「医療現場での高齢者ケア」として大島郡医師会病院での取り組みが報告された、まーじんま例会
奄美市認知症の人と家族と支援者の会まーじんま(重井英二代表世話人)は今年度最後となる例会(3月例会)を21日、奄美市名瀬のAiAiひろばで開いた。認知症の高齢者など専門的に対応している医療機関から現場でのケア報告があり、特別ではなく「人間同士の付き合い」を根底にしたユマニチュードケアなどが発表された。
「皆さんに役立つ情報を提供したい」(重井世話人)として企画。発表したのは大島郡医師会病院看護部長の森晃代さん、同在宅医療連携支援センターコーディネーターの冨川利香さん。
同病院の現在の病床数は159床だが、森さんによると、療養施設としての機能だけでなく回復期リハビリ病棟(48床)や介護医療院(18床)も開設され、リハビリ患者が増加しているという。認知症など高齢者ケアではフランス生まれのユマニチュードケアを紹介。①見つめる②話し掛ける③触れる④立つ(立つ時間をつくる)―を挙げ、「大切に思っている」というメッセージを伝えることが大事とした。
認知症支援では三つの「はい」(驚かせない・急がせない・自尊心を傷つけない)、さらに「尊重する」「関心をする」の二つの取り組みを説明し、「簡単のようで意外とできない」。同病院で進められている認知症ケア委員、同サポート委員の取り組みも担当している看護師が報告した。

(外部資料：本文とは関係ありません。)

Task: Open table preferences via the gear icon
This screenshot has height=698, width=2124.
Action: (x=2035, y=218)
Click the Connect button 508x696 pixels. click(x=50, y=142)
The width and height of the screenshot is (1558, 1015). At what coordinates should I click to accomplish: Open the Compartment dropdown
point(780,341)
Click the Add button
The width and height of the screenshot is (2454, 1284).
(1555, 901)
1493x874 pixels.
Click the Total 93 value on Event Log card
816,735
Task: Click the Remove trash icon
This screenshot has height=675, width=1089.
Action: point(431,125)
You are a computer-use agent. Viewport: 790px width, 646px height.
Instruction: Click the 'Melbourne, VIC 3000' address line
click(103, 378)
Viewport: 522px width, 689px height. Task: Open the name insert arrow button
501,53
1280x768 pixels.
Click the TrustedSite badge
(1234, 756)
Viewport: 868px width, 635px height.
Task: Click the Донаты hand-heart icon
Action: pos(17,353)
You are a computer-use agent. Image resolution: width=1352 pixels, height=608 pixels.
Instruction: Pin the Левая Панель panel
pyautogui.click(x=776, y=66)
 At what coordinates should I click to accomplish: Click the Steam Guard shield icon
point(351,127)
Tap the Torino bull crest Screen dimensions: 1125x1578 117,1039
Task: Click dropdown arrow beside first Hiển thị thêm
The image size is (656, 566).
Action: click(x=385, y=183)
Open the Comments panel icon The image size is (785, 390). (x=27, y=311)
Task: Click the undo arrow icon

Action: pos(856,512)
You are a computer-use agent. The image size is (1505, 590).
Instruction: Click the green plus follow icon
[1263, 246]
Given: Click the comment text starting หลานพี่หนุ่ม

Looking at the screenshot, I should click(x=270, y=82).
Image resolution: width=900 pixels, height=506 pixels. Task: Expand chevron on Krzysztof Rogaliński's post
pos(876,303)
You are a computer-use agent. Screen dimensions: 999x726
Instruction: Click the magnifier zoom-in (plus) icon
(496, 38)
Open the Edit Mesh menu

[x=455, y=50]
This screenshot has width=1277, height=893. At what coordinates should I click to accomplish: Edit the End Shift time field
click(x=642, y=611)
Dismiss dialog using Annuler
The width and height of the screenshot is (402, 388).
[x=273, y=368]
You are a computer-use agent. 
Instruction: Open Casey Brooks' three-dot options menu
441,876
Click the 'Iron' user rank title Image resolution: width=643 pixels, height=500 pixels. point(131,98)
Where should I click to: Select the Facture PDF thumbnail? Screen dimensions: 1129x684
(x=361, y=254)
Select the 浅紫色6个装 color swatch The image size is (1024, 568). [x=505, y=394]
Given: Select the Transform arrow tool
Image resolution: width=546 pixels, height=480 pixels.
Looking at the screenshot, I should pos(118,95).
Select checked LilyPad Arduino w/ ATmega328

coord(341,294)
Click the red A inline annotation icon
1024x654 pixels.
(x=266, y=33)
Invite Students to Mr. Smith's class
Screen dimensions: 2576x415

同病院では2013年に在宅医療連携支援センターを開設したが、冨川さんはキャッチフレーズにしている「エイジング・イン・プレイス(高齢者が住み慣れた地域で最期まで暮らし続けること)の実現を目指して」を発表。この理念を共有した上で、在宅医療を十分に展開する条件としては▽行政(市町村・県)と医師会と基幹病院ががっちりとスクラムを組む▽各職種が顔の見える関係を築く▽お互いに切磋琢磨(せっさたくま)し専門性を深める場(研修・事例検討)を作る―を挙げた。
冨川さんは「高齢者が地域で暮らし続けるには介護状態にならない予防(健康教室など)、重い病気や認知症になっても地域で支えると二つに分かれる。地域で支えるには機関・職種の枠を越えた体制を作り、それぞれが協力していかなければならない」と説明。良質な医療ケアや介護が受けられる地域住民が増えるには「正しい情報が大切であり、専門職に遠慮せず聞いてほしい。その人らしさを保てるような医療介護の提供を地域と共に作り上げていきたい」と述べた。